Stored items
###

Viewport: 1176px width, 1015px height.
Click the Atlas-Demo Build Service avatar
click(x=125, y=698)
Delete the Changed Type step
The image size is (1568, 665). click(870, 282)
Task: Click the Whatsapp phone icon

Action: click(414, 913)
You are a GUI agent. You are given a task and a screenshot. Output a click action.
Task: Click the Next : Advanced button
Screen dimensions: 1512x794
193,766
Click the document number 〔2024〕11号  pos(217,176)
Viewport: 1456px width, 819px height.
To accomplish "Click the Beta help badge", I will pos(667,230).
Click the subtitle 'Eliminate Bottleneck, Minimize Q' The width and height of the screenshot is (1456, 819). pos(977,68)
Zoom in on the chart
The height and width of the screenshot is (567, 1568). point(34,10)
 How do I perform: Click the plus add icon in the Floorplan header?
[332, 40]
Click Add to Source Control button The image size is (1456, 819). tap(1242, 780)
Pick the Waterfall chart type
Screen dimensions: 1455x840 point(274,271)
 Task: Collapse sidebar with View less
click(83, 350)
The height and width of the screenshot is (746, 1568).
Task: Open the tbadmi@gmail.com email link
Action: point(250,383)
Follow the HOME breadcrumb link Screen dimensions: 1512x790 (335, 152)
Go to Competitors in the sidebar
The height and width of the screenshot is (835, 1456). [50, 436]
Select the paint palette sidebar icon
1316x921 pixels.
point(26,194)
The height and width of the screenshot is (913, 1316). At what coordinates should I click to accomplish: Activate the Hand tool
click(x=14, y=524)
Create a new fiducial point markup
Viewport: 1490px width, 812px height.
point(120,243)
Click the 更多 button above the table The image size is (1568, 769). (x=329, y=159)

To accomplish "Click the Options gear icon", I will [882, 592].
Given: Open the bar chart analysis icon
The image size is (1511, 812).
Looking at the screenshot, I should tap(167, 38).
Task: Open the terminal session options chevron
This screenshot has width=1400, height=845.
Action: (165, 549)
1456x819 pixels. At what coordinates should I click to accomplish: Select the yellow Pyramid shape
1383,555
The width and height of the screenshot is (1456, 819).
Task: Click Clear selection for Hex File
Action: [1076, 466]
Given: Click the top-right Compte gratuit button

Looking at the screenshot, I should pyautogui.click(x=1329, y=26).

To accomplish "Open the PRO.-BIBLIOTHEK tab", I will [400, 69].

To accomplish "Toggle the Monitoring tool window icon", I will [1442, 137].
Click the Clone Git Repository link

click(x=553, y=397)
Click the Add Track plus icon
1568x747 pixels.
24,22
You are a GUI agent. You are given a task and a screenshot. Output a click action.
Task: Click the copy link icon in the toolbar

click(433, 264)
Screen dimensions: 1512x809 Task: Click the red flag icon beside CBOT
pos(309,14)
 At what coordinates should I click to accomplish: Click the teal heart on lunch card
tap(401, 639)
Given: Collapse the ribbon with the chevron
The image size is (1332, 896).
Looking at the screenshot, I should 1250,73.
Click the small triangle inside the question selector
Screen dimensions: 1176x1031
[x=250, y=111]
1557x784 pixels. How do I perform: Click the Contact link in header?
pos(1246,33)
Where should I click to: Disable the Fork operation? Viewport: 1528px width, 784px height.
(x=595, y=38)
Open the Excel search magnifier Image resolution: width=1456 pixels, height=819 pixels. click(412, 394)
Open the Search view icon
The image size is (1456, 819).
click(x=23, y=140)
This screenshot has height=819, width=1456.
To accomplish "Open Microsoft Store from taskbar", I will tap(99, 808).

###

Work required
Every line of the data must be reproduced exactly.

Solution below
Viewport: 1176px width, 1015px height.
Click the Atlas-Demo Build Service avatar
click(x=125, y=698)
Delete the Changed Type step
The image size is (1568, 665). click(870, 282)
Task: Click the Whatsapp phone icon

Action: click(414, 913)
You are a GUI agent. You are given a task and a screenshot. Output a click action.
Task: Click the Next : Advanced button
Screen dimensions: 1512x794
193,766
Click the document number 〔2024〕11号  pos(217,176)
Viewport: 1456px width, 819px height.
To accomplish "Click the Beta help badge", I will pos(667,230).
Click the subtitle 'Eliminate Bottleneck, Minimize Q' The width and height of the screenshot is (1456, 819). pos(977,68)
Zoom in on the chart
The height and width of the screenshot is (567, 1568). point(34,10)
 How do I perform: Click the plus add icon in the Floorplan header?
[332, 40]
Click Add to Source Control button The image size is (1456, 819). tap(1242, 780)
Pick the Waterfall chart type
Screen dimensions: 1455x840 point(274,271)
 Task: Collapse sidebar with View less
click(83, 350)
The height and width of the screenshot is (746, 1568).
Task: Open the tbadmi@gmail.com email link
Action: point(250,383)
Follow the HOME breadcrumb link Screen dimensions: 1512x790 (335, 152)
Go to Competitors in the sidebar
The height and width of the screenshot is (835, 1456). [50, 436]
Select the paint palette sidebar icon
1316x921 pixels.
point(26,194)
The height and width of the screenshot is (913, 1316). At what coordinates should I click to accomplish: Activate the Hand tool
click(x=14, y=524)
Create a new fiducial point markup
Viewport: 1490px width, 812px height.
point(120,243)
Click the 更多 button above the table The image size is (1568, 769). (x=329, y=159)

To accomplish "Click the Options gear icon", I will [882, 592].
Given: Open the bar chart analysis icon
The image size is (1511, 812).
Looking at the screenshot, I should tap(167, 38).
Task: Open the terminal session options chevron
This screenshot has width=1400, height=845.
Action: (165, 549)
1456x819 pixels. At what coordinates should I click to accomplish: Select the yellow Pyramid shape
1383,555
The width and height of the screenshot is (1456, 819).
Task: Click Clear selection for Hex File
Action: [1076, 466]
Given: Click the top-right Compte gratuit button

Looking at the screenshot, I should pyautogui.click(x=1329, y=26).

To accomplish "Open the PRO.-BIBLIOTHEK tab", I will [400, 69].

To accomplish "Toggle the Monitoring tool window icon", I will [1442, 137].
Click the Clone Git Repository link

click(x=553, y=397)
Click the Add Track plus icon
1568x747 pixels.
24,22
You are a GUI agent. You are given a task and a screenshot. Output a click action.
Task: Click the copy link icon in the toolbar

click(433, 264)
Screen dimensions: 1512x809 Task: Click the red flag icon beside CBOT
pos(309,14)
 At what coordinates should I click to accomplish: Click the teal heart on lunch card
tap(401, 639)
Given: Collapse the ribbon with the chevron
The image size is (1332, 896).
Looking at the screenshot, I should 1250,73.
Click the small triangle inside the question selector
Screen dimensions: 1176x1031
[x=250, y=111]
1557x784 pixels. How do I perform: Click the Contact link in header?
pos(1246,33)
Where should I click to: Disable the Fork operation? Viewport: 1528px width, 784px height.
(x=595, y=38)
Open the Excel search magnifier Image resolution: width=1456 pixels, height=819 pixels. click(412, 394)
Open the Search view icon
The image size is (1456, 819).
click(x=23, y=140)
This screenshot has height=819, width=1456.
To accomplish "Open Microsoft Store from taskbar", I will tap(99, 808).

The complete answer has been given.